→ **What the task asks**:
Report how many lines below include "Cancel", giving the figure alone.

→ **Record excerpts**:

▼

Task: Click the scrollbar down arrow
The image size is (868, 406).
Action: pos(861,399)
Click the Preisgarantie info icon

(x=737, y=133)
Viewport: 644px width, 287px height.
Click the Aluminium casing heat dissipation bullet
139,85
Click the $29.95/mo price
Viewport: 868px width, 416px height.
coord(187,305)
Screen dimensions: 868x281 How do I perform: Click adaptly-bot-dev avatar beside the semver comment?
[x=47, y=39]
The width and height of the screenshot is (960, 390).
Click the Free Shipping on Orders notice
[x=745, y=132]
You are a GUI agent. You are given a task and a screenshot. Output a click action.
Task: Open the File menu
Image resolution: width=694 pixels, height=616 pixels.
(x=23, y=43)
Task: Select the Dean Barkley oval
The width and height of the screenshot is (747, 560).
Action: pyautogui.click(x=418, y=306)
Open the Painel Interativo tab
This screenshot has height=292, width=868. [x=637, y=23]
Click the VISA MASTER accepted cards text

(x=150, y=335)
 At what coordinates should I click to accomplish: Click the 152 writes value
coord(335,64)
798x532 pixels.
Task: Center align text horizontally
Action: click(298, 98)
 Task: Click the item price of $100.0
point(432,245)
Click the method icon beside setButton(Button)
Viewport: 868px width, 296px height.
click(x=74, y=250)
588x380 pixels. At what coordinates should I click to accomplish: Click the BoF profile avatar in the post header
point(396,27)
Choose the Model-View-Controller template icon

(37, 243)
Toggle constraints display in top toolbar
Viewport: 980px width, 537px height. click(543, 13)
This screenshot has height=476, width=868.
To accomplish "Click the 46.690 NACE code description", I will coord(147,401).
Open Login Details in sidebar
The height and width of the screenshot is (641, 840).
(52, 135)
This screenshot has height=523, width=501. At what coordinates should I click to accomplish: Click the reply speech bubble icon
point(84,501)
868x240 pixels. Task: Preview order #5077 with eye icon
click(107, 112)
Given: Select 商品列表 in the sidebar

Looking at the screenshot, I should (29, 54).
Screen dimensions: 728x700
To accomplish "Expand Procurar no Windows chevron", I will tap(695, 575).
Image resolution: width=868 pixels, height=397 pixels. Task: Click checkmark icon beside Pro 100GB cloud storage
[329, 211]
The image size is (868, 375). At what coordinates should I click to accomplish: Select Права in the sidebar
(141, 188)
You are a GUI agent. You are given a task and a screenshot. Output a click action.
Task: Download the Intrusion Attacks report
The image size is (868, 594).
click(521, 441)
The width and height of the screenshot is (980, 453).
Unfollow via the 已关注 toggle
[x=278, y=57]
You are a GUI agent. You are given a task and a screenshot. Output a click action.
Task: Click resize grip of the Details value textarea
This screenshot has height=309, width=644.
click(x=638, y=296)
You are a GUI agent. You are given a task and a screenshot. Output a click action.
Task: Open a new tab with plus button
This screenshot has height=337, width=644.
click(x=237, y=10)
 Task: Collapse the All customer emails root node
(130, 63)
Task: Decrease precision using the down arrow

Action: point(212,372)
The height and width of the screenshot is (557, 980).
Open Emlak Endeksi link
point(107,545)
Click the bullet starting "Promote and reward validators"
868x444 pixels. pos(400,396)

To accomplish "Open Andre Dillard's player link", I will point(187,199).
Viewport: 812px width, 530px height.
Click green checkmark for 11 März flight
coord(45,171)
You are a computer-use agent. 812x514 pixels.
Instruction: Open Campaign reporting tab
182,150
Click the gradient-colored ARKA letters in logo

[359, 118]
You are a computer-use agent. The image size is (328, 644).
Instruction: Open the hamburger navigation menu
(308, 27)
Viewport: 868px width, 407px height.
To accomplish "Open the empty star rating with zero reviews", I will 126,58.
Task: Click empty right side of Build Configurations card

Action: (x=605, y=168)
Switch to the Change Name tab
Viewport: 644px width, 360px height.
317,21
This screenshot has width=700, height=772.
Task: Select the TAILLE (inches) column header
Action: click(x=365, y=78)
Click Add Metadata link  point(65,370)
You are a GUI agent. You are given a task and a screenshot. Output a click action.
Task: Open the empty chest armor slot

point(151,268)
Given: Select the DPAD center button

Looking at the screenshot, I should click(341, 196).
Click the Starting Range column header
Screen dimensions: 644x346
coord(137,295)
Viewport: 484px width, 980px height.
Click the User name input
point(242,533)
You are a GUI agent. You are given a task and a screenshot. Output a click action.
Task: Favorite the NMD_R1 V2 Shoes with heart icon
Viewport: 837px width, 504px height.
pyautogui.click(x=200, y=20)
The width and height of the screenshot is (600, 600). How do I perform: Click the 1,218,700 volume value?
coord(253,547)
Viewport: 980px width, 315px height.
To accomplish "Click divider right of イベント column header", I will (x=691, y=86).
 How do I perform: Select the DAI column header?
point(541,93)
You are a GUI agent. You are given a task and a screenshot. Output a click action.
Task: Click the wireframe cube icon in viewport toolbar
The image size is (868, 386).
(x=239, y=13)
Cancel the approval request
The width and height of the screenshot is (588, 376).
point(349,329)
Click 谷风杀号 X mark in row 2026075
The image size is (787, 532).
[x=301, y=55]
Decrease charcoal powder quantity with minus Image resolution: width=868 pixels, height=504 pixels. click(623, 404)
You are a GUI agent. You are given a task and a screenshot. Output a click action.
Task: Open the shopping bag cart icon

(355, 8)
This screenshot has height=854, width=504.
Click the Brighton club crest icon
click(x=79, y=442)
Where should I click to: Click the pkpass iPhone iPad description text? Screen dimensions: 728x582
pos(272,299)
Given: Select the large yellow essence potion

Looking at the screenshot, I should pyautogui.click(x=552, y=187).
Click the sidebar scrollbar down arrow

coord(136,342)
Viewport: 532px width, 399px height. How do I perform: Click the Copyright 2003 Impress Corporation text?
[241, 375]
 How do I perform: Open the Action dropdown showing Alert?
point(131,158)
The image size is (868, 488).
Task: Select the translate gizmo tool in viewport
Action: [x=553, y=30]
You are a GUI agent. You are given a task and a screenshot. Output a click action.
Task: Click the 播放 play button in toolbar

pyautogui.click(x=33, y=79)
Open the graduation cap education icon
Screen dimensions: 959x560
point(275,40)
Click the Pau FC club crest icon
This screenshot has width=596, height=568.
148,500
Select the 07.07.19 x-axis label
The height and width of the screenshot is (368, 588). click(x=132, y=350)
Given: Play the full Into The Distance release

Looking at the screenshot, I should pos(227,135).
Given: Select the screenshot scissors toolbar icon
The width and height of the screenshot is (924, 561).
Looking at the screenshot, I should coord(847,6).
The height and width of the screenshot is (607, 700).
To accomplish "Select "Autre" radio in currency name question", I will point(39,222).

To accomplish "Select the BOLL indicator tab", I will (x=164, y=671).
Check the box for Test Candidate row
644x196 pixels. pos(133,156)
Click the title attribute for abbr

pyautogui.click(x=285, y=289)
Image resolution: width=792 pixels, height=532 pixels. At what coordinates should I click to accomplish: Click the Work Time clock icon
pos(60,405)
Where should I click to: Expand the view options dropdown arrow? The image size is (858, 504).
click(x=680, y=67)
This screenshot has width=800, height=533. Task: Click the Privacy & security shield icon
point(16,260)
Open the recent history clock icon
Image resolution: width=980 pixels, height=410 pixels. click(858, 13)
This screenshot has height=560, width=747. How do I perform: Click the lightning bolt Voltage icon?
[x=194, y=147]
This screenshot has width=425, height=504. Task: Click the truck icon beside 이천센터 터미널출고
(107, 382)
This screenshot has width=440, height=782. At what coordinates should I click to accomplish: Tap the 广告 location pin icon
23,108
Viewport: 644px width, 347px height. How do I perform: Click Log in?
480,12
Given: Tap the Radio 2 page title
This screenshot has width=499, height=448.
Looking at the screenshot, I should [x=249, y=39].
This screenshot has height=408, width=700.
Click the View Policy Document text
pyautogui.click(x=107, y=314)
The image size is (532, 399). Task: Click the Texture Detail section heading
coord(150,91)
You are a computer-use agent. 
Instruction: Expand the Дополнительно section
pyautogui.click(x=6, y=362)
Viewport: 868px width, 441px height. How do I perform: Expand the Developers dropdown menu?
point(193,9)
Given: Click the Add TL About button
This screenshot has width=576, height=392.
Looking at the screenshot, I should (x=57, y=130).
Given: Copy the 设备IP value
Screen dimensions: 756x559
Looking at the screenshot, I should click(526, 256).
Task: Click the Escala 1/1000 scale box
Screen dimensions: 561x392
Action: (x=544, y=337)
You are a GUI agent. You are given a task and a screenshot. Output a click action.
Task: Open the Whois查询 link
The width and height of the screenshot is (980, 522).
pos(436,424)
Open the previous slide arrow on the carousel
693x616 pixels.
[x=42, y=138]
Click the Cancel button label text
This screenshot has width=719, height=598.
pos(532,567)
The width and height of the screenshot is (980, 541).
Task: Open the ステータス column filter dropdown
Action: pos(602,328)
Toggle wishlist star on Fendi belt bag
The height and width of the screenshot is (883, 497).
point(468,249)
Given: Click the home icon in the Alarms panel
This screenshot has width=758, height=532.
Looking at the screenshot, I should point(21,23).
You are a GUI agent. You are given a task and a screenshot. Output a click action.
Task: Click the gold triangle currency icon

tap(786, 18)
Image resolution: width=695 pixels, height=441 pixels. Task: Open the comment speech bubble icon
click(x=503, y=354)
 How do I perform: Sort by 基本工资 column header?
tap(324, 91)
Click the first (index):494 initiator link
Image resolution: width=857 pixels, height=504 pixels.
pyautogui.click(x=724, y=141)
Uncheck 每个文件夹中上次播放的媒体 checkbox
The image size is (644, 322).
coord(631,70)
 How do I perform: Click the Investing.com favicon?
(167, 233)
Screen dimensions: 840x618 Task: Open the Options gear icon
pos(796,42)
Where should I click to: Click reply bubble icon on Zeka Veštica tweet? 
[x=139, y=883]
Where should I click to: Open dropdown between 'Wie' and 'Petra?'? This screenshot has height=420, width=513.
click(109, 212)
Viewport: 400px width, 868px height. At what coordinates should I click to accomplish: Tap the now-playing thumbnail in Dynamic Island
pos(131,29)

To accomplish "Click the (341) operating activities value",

▲

→ **Task result**:
2